Fonseca fue discípulo de Joaquín Torres García y uno de los integrantes más destacados del Taller Torres García, participando en casi todas las exposiciones colectivas del Taller y colaborando en la revista Removedor, así como en la realización de los Murales del Hospital Saint Bois en 1944. En 1950 Fonseca comenzó a viajar por el mundo y luego se radicó fuera del país. La obra de Gonzalo Fonseca integra las colecciones permanentes de importantes museos del mundo como el Brooklyn Museum of Art, Portland Art Museum y el Guggenheim Museum. Asimismo se realizaron grandes exposiciones de su obra en el Museo Reina Sofía de Madrid, MoMA de Nueva York, Jewish Museum de Manhattan, entre muchas otras instituciones.

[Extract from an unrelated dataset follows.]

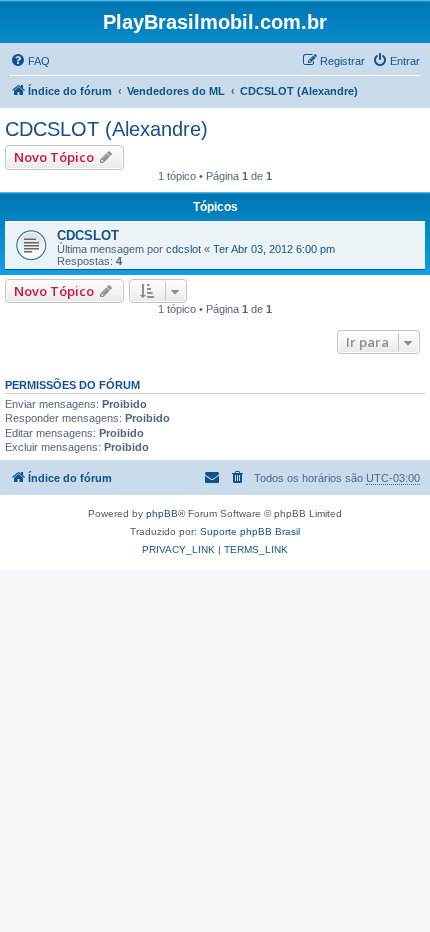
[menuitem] (30, 61)
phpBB (162, 513)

La exposición homenaje que realizará el Museo Torres García abarcará dos salas de exposiciones y el hall del Museo. La fecha de apertura de la exposición será el 7 de diciembre de 2022 y el cierre el 31 de marzo de 2023. Se expondrán murales que realizó Fonseca para la decoración del Pabellón Martirené del Hospital Saint Bois, óleos, esculturas, acuarelas, y dibujos. Se incluirán fotografías, correspondencia y otros materiales documentales. Las obras a exponer pertenecen a importantes colecciones privadas de nuestro país, poco accesibles para el público en general. Además se solicitarán en préstamo obras al Museo Nacional de Artes Visuales y ANTEL.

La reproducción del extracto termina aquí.